Kim Tingley covers Prader-­Willi syndrome:

In 1981, researchers at the Baylor College of Medicine made a significant discovery: Errors on the chromosome 15 segment — which occur at conception and for which there are no clear risk factors, except in a fraction of cases — produce the syndrome, making it one of few known genetic causes of obesity. No other genetic disorder incites the same extreme lack of satiety or urge to obtain food. Researchers now know that the damaged stretch of chromosome affects at least a dozen genes, but which of those genes govern hunger and fullness — and how — is still a mystery. What is certain is that Prader-­Willi disrupts the functioning of the hypothalamus, a region of the brain that is involved in appetite control.

One result is a heightened, permanent sensation of hunger. “They describe it as physical pain,” Jennifer Miller, an endocrinologist at the University of Florida who treats children with Prader-­Willi, told me. “They feel like they’re going to die if they don’t get food. They’re starving.” Parents must lock their pantries, refrigerators and trash cans, and their children frequently lie and steal to get something to eat.

The syndrome “could offer universal truths about the biology of hunger and fullness”:

Researchers believe that hundreds of genes, combined with environmental factors, have the potential to influence whether a person in the general population overeats and how easily he or she gains weight. But in almost all cases of obesity, the body eventually fails to properly process leptin, a hormone produced by fat cells. Leptin and other hormones signal the hypothalamus to prompt you to eat or alert you that you’re full, but in obese people these systems break down, preventing them from feeling sated. In some cases, including Prader-­Willi, resistance to leptin appears to come first, leading to insatiability and weight gain. In others, the reverse happens: Weight gain causes resistance to leptin, which increases appetite and perpetuates the cycle. “As people gain weight, they inflict a chronic injury to the hypothalamus — to the cells in the brain that sense whether their body weight is appropriate,” says Rachel Wevrick, a professor of medical genetics at the University of Alberta who studies Prader-­Willi. …

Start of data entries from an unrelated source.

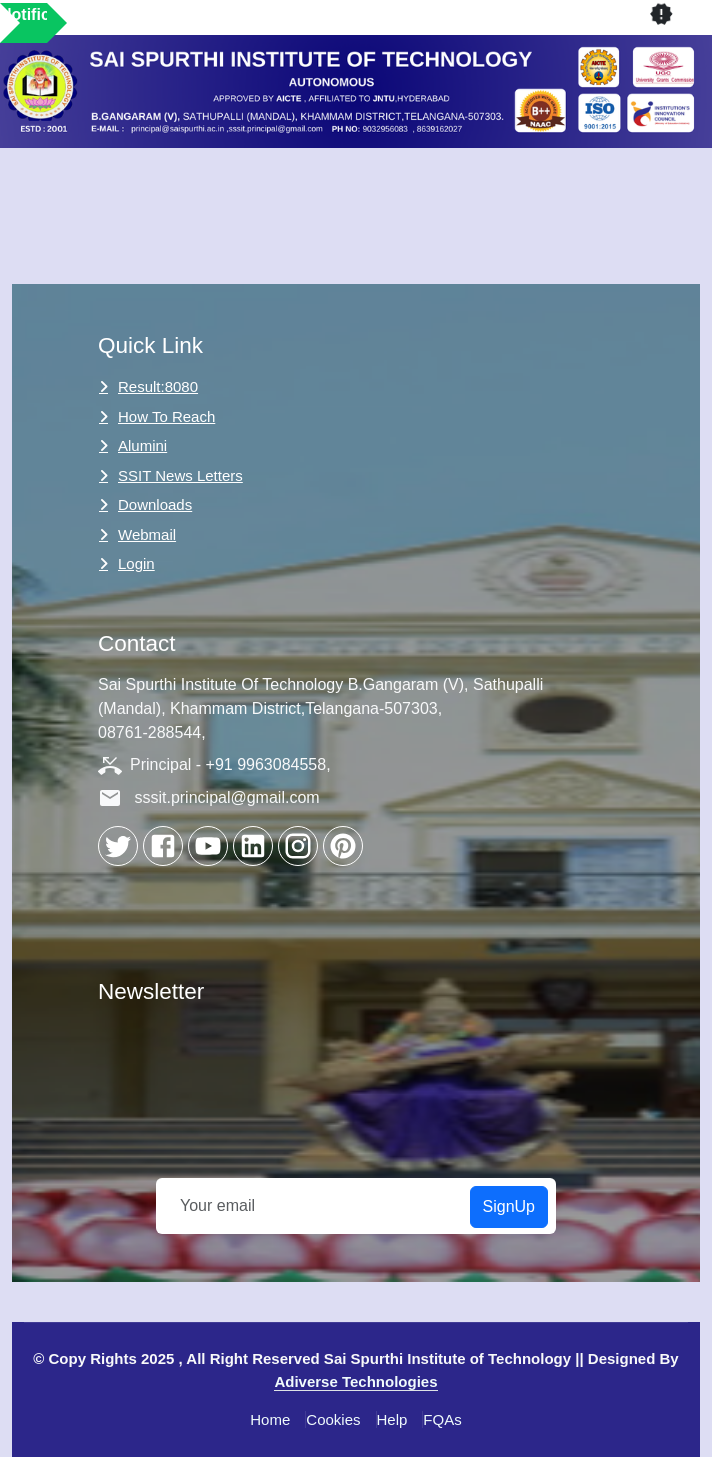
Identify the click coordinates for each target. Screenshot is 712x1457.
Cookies (333, 1419)
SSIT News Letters (180, 475)
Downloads (155, 504)
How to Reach (166, 416)
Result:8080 (158, 386)
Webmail (147, 534)
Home (270, 1419)
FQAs (442, 1419)
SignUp (509, 1206)
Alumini (142, 445)
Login (136, 563)
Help (392, 1419)
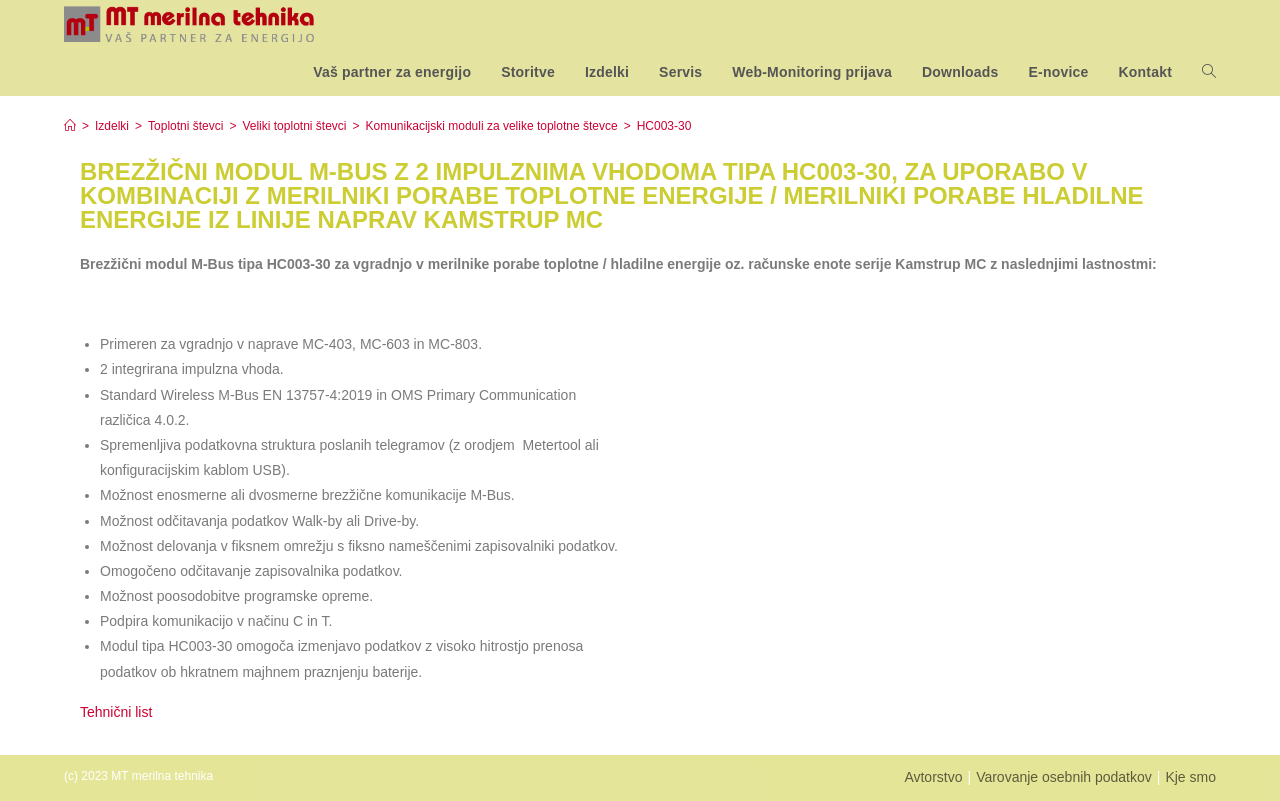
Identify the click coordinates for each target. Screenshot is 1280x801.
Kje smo (1190, 777)
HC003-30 (664, 126)
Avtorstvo (933, 777)
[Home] (70, 126)
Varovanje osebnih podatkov (1064, 777)
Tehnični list (118, 712)
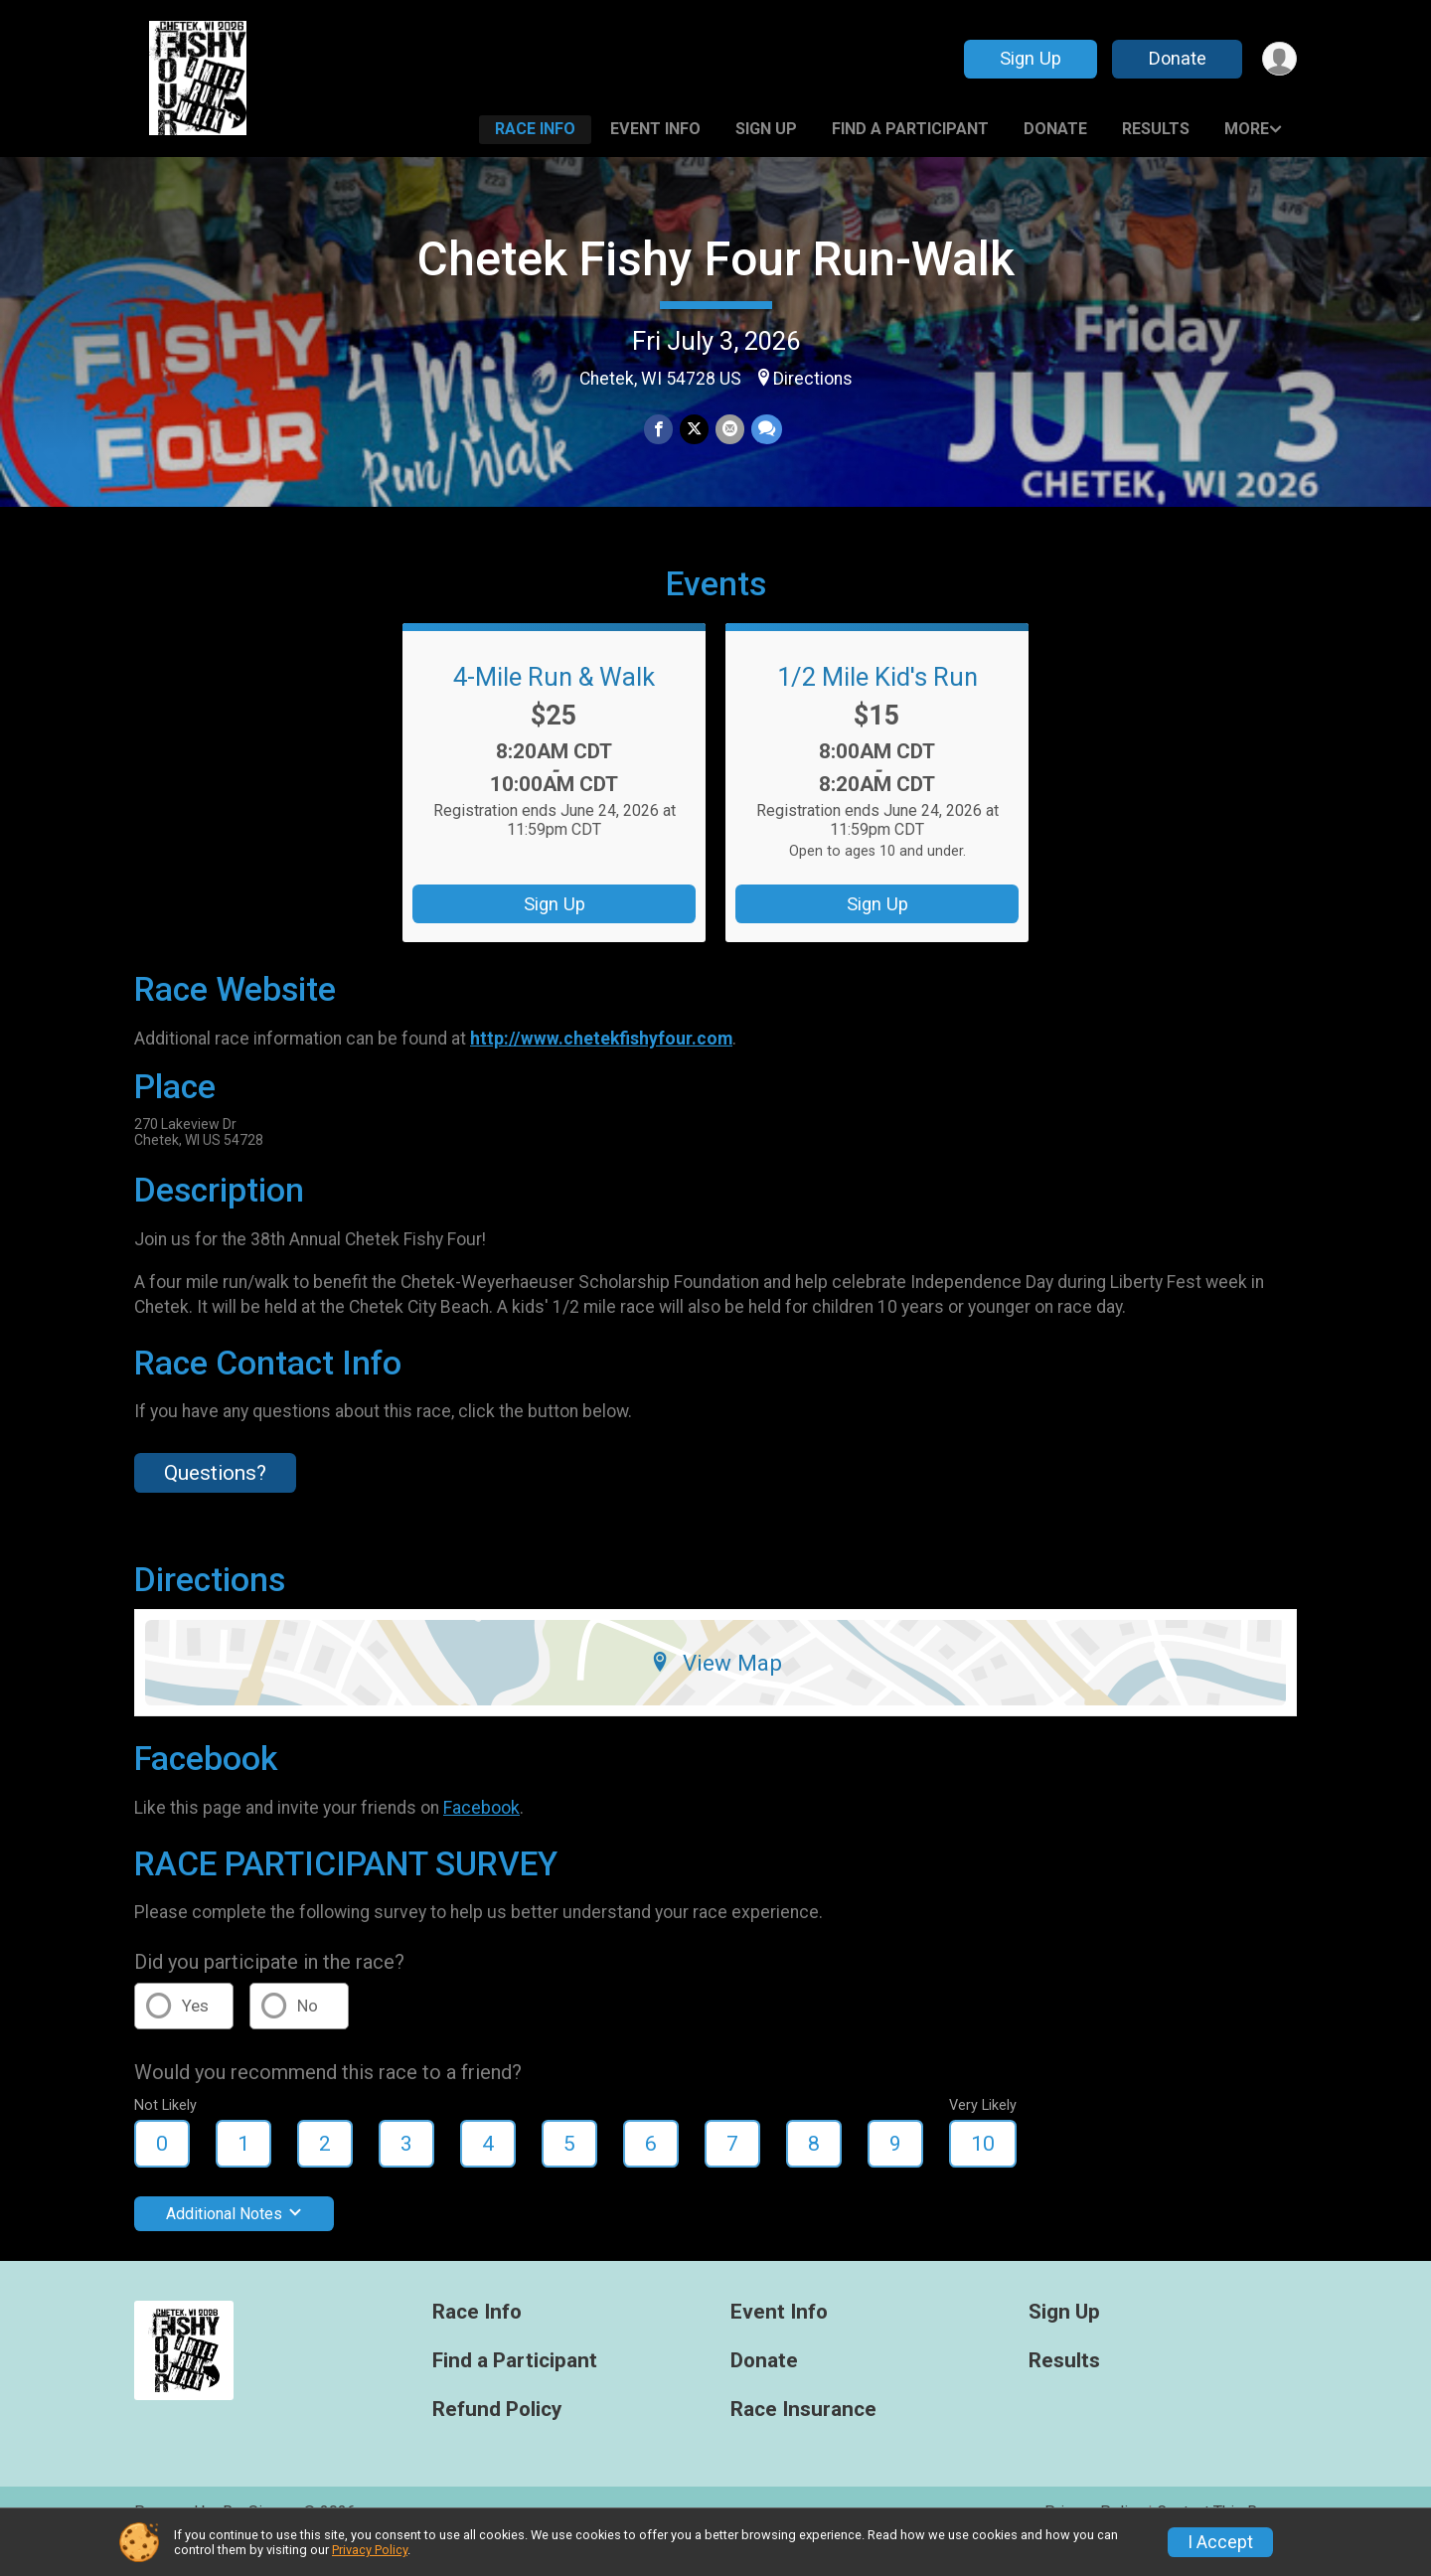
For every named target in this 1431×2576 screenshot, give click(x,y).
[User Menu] (1278, 59)
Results (1156, 128)
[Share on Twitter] (694, 429)
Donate (1175, 58)
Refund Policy (496, 2437)
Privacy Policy (369, 2549)
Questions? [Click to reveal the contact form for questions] (215, 1501)
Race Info (535, 128)
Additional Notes (234, 2241)
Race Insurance (803, 2437)
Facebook (481, 1836)
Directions (813, 379)
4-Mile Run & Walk (554, 705)
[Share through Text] (764, 429)
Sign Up (1028, 58)
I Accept (1220, 2542)
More (1246, 128)
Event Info (655, 128)
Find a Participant (910, 128)
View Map (716, 1690)
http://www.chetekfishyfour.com (601, 1065)
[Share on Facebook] (659, 429)
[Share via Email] (729, 429)
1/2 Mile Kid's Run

Robert Nicholls, a geneticist at the Children’s Hospital of Pittsburgh who studies Prader-­Willi, believes it is “very unlikely” that our species evolved multiple, separate systems to govern eating. Understanding why people with Prader-­Willi switch in early childhood from an extreme lack of interest in food to insatiability could offer clues about the nature of appetite — which might eventually help scientists minister to a person’s specific type of overeating or prevent it altogether. It’s possible that it could do the same for conditions of undereating and malnutrition, like anorexia. Whether damage to the hypothalamus can be undone at all, regardless of its cause, is still an open question, but one that a successful treatment for Prader-­Willi could answer.